EXCERPTED PASSAGE:
————

Showing posts with label awakening. Show all posts
Showing posts with label awakening. Show all posts

Monday, March 8, 2010

Our relationship with our personality after awakening



What is our relationship with our personality after awakening & does it change?


Eckhart Tolle: Strictly speaking, before awakening, to a large extent, you don’t have a relationship with your personality; you are your personality. If you can have a relationship with your personality – which is the ego, with its way of reacting and thinking, and emotions – who is having a relationship with the personality? What that means is you are witnessing it. There is a witnessing consciousness there, and if there is a witnessing consciousness, then you can have a relationship with your personality. What that really means is, you can be there as a witnessing presence when your ego is doing something silly. And you can laugh at yourself, maybe in the moment, maybe afterwards. If you are totally in the grip of your personality, or your ego, then of course there is no relationship because you have become it. You’re so one with all your reactive patterns and all your conditioned thinking, that you don’t even know that there’s anything else in you. You are it. As you awaken spiritually, the awareness that is nothing to do with your personality increases, and the power of the personality, with its conditioned patterns, decreases. Gradually, the personality is no longer opaque; it is transparent to the light of awareness, or consciousness. It loses its solidity.

This is why you find that in people who are awake, or people who are awakening, there is more of a lightness to them. If there’s only personality, then there’s heaviness, a psychic heaviness in you. Everything is dreadfully serious, and [you are] defensive, always wanting something, or defending yourself against something.
When you’re relating to somebody in whom there is no awareness, then you always get a slightly uncomfortable feeling, because that person is completely ill-at-ease. Ultimately, all personalities are ill-at-ease. They may pretend that they are very confident, but underneath the role of ‘confidence’, there’s always a person who feels ill-at-ease. They need to prove something, or they want something from you. That’s the personality. As you awaken, that part become a little less opaque and it becomes lighter. There’s more of an awareness that shines through the person. Ego is complete identification with your thinking and your emotions. When you are unconscious, personality and ego are one thing.

As you awaken, you become more aware of your patterns, which may to some extent still operate. I’m choosing to define personality as something that you can be aware of. It was the ego before, but you can be aware of it as patterns that still operate within you. If there is no awareness, and you are it, then it’s totally ego.

As you become aware of your ego, the ego becomes the personality, and then you can have a relationship with your personality in the sense that you can be the witness.

————

RECORDED INFORMATION:
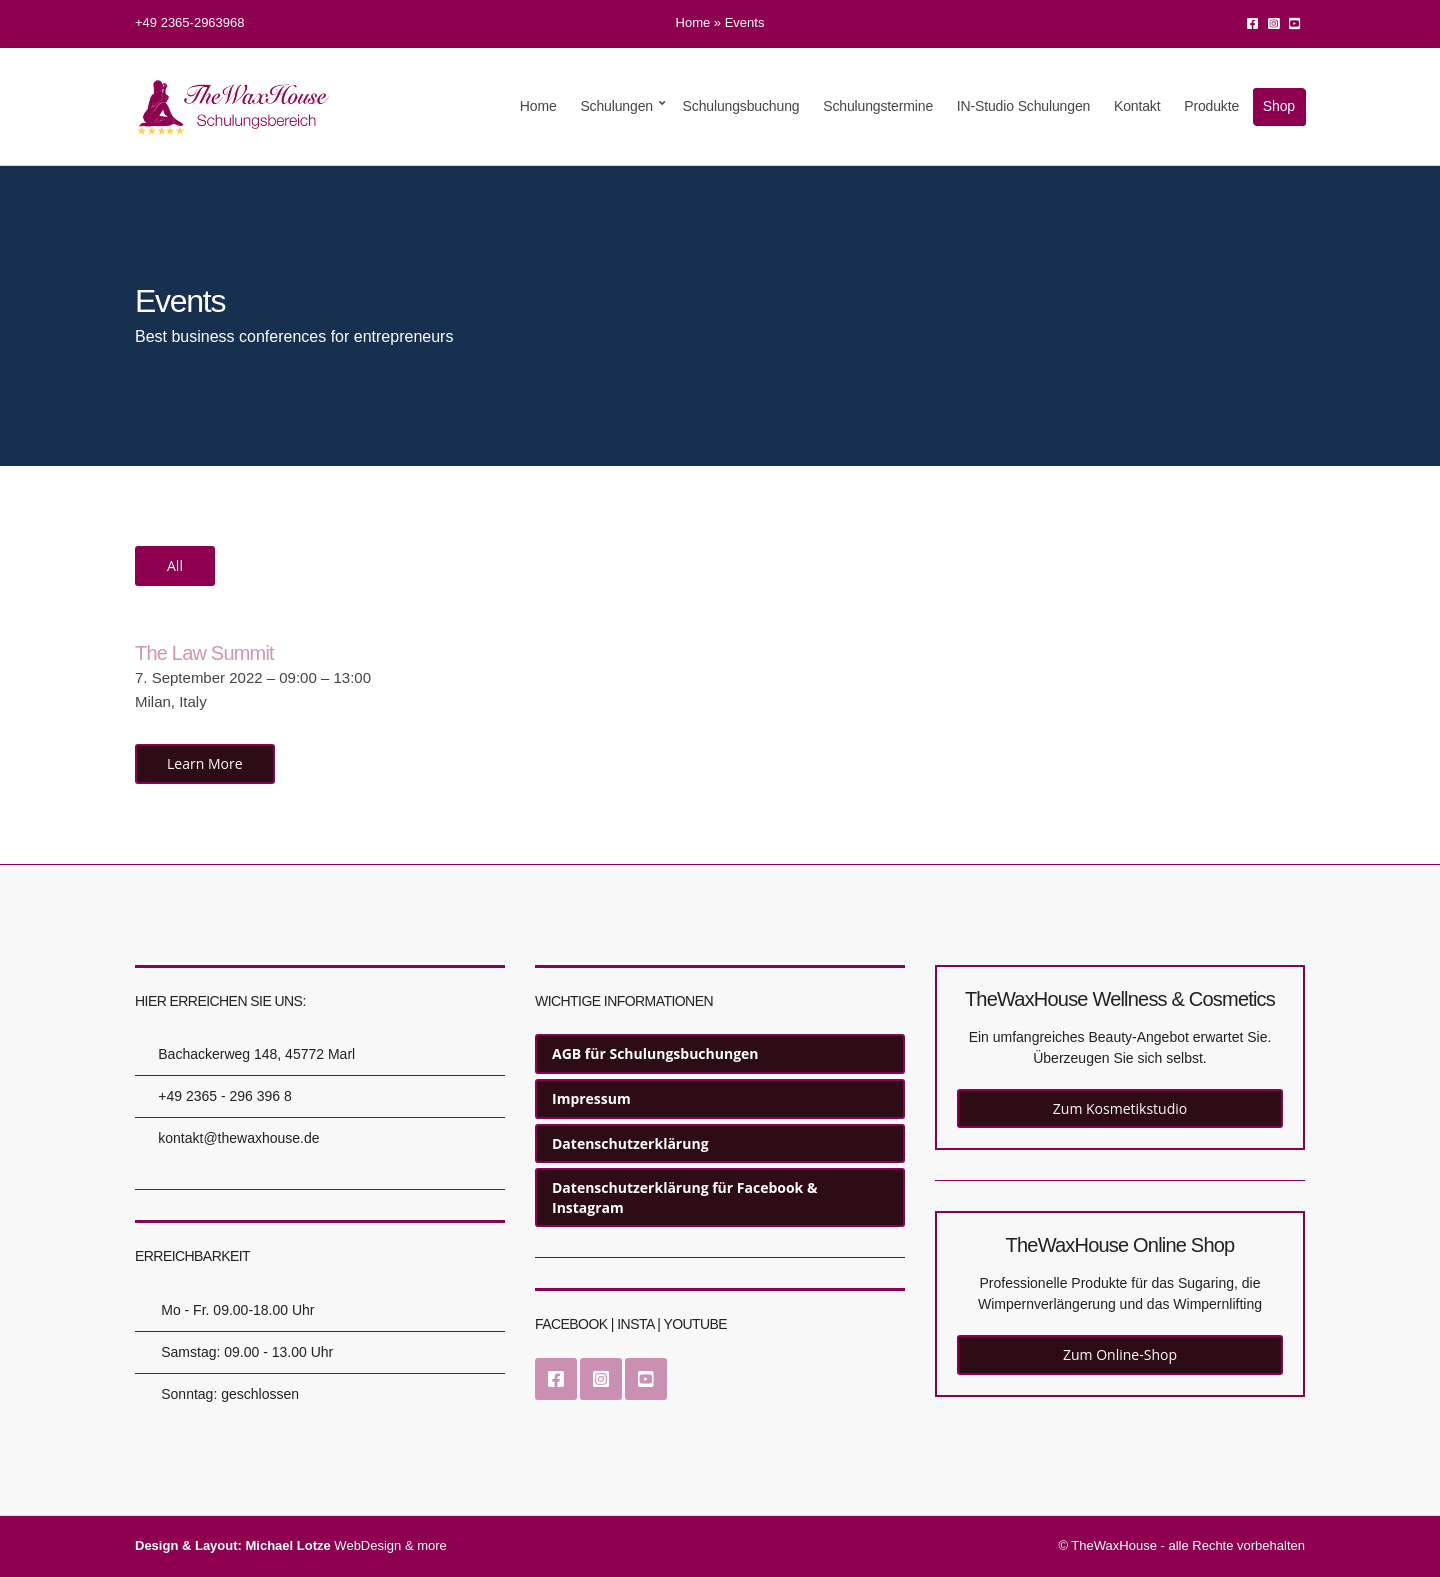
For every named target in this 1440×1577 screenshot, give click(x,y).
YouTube (1294, 22)
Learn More (205, 763)
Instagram (1273, 22)
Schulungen (616, 106)
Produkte (1211, 106)
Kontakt (1137, 106)
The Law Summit (204, 653)
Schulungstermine (878, 106)
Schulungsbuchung (741, 106)
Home (693, 22)
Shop (1279, 106)
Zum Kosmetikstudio (1120, 1108)
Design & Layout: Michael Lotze (233, 1545)
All (175, 565)
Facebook (1252, 22)
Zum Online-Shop (1120, 1354)
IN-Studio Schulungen (1023, 106)
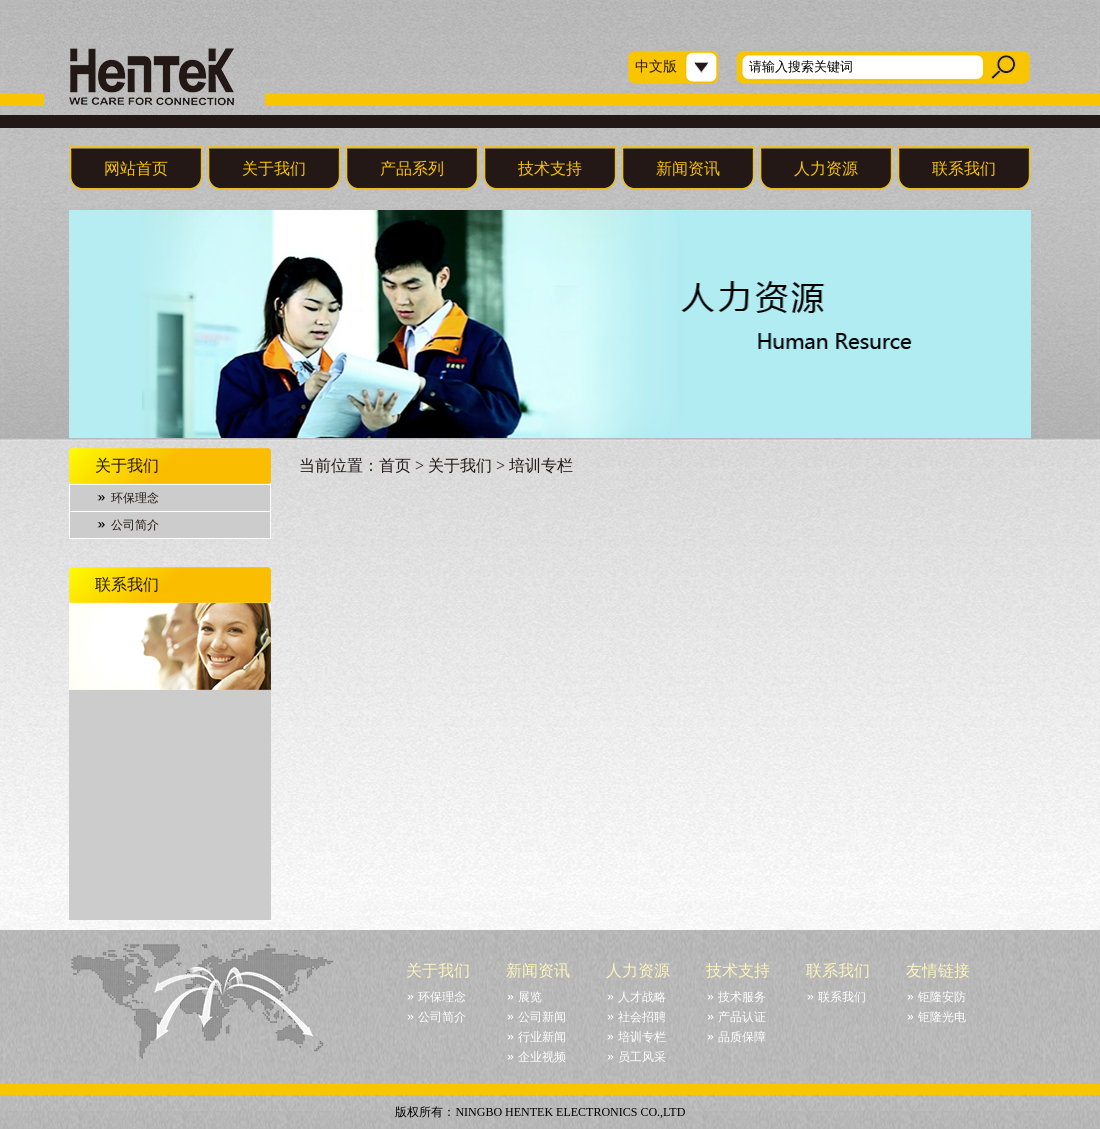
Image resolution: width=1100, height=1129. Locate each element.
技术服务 (742, 997)
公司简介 (135, 525)
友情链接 (938, 970)
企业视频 (542, 1057)
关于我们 (274, 168)
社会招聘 (642, 1017)
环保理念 (135, 498)
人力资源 (826, 168)
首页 (395, 465)
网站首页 (136, 168)
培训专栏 (642, 1037)
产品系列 (412, 168)
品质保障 (742, 1037)
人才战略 (642, 997)
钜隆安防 (942, 997)
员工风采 (642, 1057)
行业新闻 (542, 1037)
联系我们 (964, 168)
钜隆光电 (942, 1017)
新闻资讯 (688, 168)
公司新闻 (542, 1017)
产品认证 (742, 1017)
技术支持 (550, 168)
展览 (530, 997)
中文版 (656, 66)
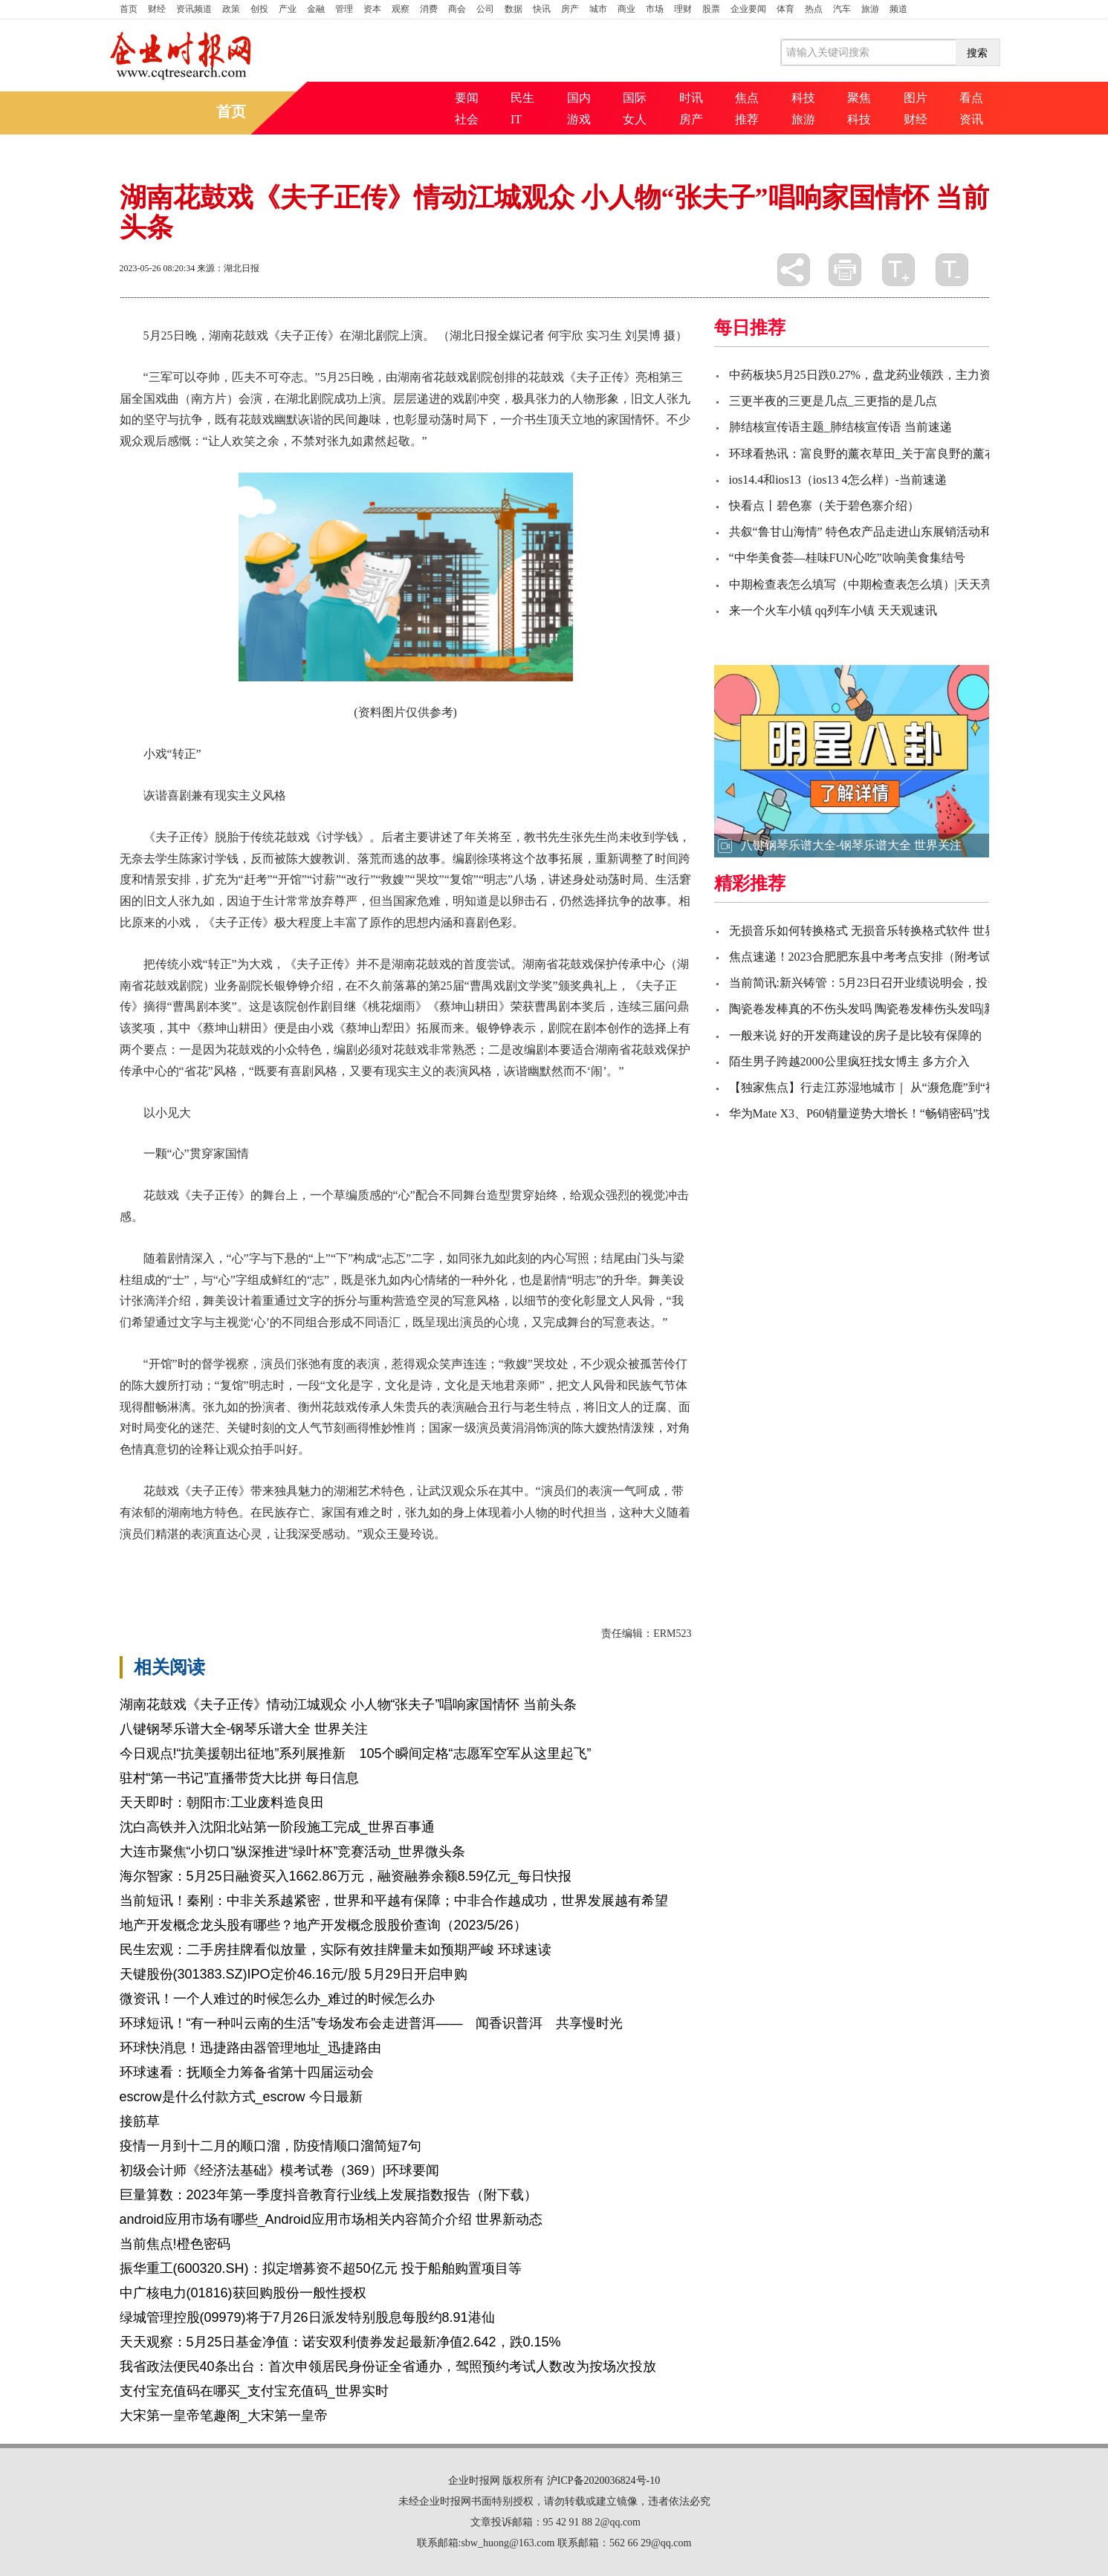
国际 (635, 97)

————

WORK TO COMPLETE:
A – Do the following statements agree with the post on personality after awakening? Answer yes or no for each, quoting the words from the post that decide it.
(i) Before awakening, a person largely has a relationship with their personality.
(ii) As a person awakens spiritually, the power of the personality decreases.
(iii) When a person is unconscious, personality and ego are separate things.
B – Using the post on personality after awakening, answer these questions:
(i) What date appears on the post?
(ii) What feeling does a person always get when relating to somebody in whom there is no awareness?
(iii) According to the post, ego is complete identification with what?
Nothing in the listing is needed here.

SOLVED TASKS:
A –
(i) No: "before awakening, to a large extent, you don’t have a relationship with your personality; you are your personality."
(ii) Yes: "the power of the personality, with its conditioned patterns, decreases."
(iii) No: "When you are unconscious, personality and ego are one thing."

B –
(i) Monday, March 8, 2010
(ii) A slightly uncomfortable feeling
(iii) Your thinking and your emotions